━━━━━ Information supplied

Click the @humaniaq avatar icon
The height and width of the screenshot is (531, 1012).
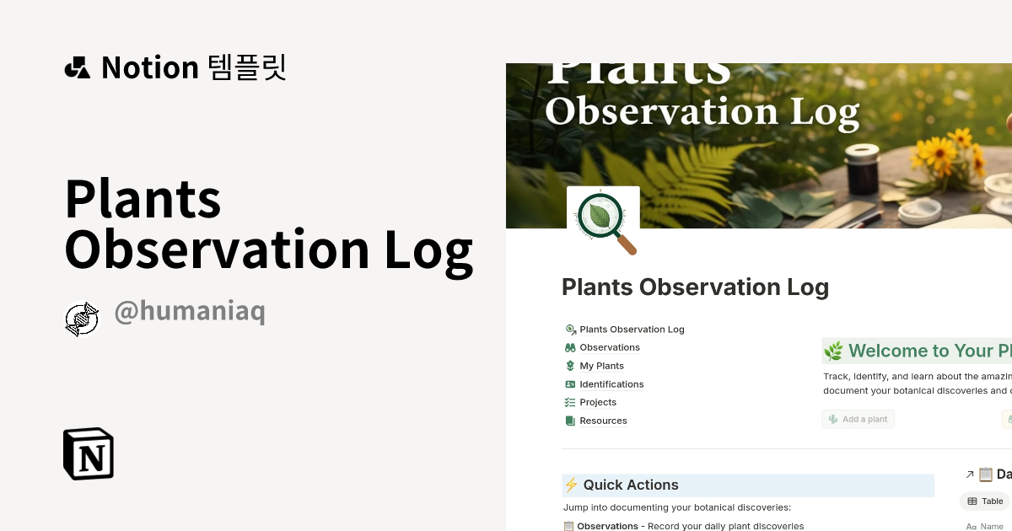pyautogui.click(x=82, y=319)
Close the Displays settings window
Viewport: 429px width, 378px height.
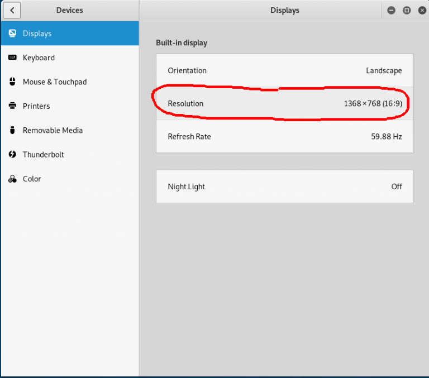pos(422,10)
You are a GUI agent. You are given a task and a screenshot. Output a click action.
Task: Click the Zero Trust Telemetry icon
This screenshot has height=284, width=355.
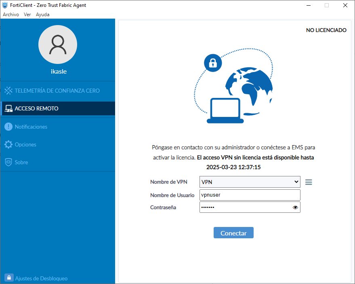click(8, 91)
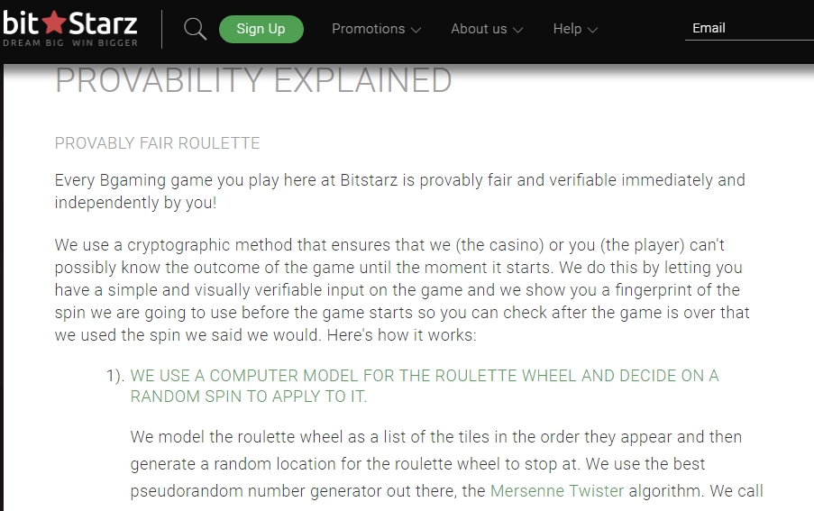Click the green Sign Up button

click(x=261, y=29)
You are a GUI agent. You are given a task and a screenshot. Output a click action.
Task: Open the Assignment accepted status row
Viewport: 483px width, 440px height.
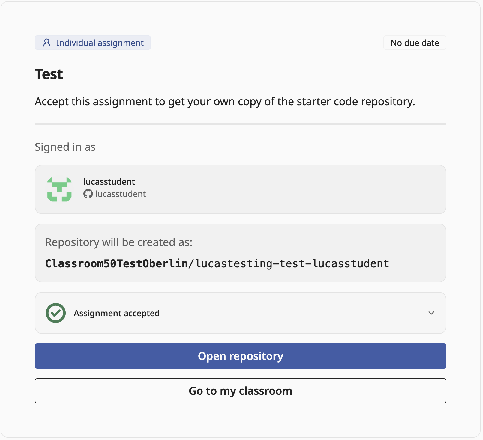point(241,313)
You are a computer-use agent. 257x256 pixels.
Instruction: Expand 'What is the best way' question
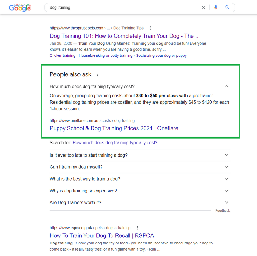point(140,179)
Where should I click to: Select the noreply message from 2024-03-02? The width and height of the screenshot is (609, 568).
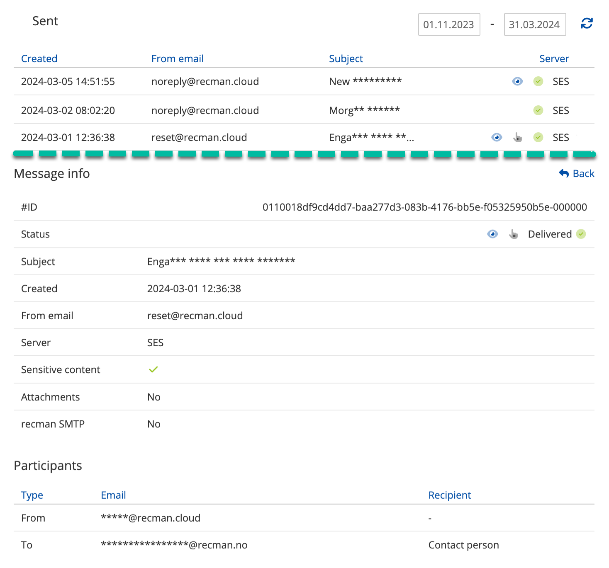click(x=205, y=110)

━━━━━━━━━━

**Description of the task:** Write out the lines from the line with "Where should I" through the end of the records exactly; do not include pictures or any other lines.

**Result for this exercise:**
Where should I click to: Select the noreply message from 2024-03-02? The width and height of the screenshot is (609, 568).
click(x=205, y=110)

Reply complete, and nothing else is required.